Monday 2 April 2012

Room by Emma Donoghue

I had been avoiding this book. I don't, as a rule, go anywhere near sensationalist literature, and as this book is based on real-life cases such as those of Jaycee Lee Dugard and Natasha Kampusch - young women who were imprisoned by their kidnappers for years - I was concerned that reading this novel would make me feel as if I were being voyeuristic and indirectly exploitative.

Room is narrated by Jack, the five-year-old boy who the captive woman has borne by her kidnapper. Because his mother is so fiercely protective of him, consigning him to the wardrobe each night before the kidnapper makes his appearance, the boy witnesses very little of his mother's rapist, and so details of the abuse do not make it into the novel. This was a wise choice on the part of the novelist. Reading it, I felt as though Donoghue was protecting the dignity of the female character (who we know only as 'Ma') from our scrutiny of her trauma. Although Ma is obviously a fictional construct, her story is based on those of real-life victims, and I did feel that Donoghue was writing with a respectful sense of distance.

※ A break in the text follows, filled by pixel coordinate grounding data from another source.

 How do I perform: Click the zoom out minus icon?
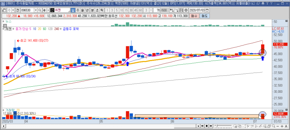[x=278, y=126]
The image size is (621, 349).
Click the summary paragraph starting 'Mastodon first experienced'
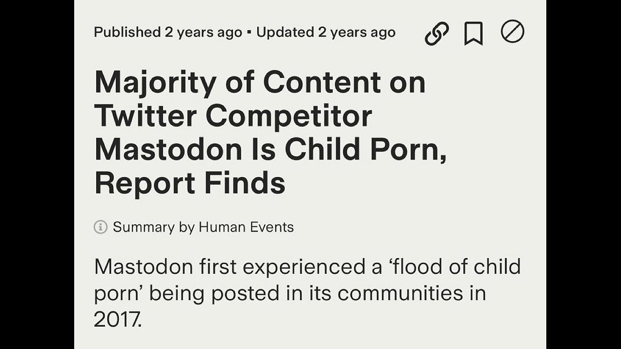pyautogui.click(x=307, y=293)
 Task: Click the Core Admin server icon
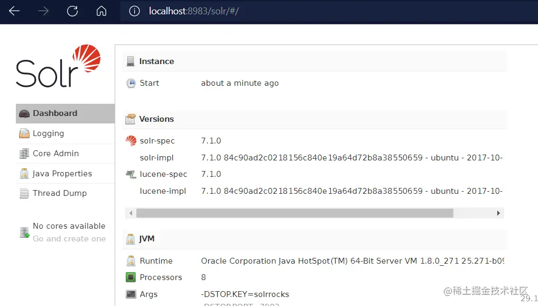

Jack is an unusual and tricky choice of narrator - brought up alone by his mother, in an 11-foot square room, he has no concept of other people (apart from his shadowy impressions of the kidnapper, who he views as a kind of devil figure), or of the outside world. All his knowledge has been acquired from his mother, who was 19 when she was abducted, and from the television he is allowed to watch twice a day. His vocabulary is advanced, due to the intense relationship he has with his mother, but his syntax and sense of grammar is often childish - 'You cutted the cord,' he tells his mother, recounting the story of his birth. These inconsistencies of language have drawn criticism from other reviewers, but I'm not sure that I mind them. I work with young children myself, and even those with sophisticated vocabulary will often make mistakes with tense. I think Donoghue has pulled off something extraordinarily difficult in telling a dark and adult tale from the perspective of a very innocent boy.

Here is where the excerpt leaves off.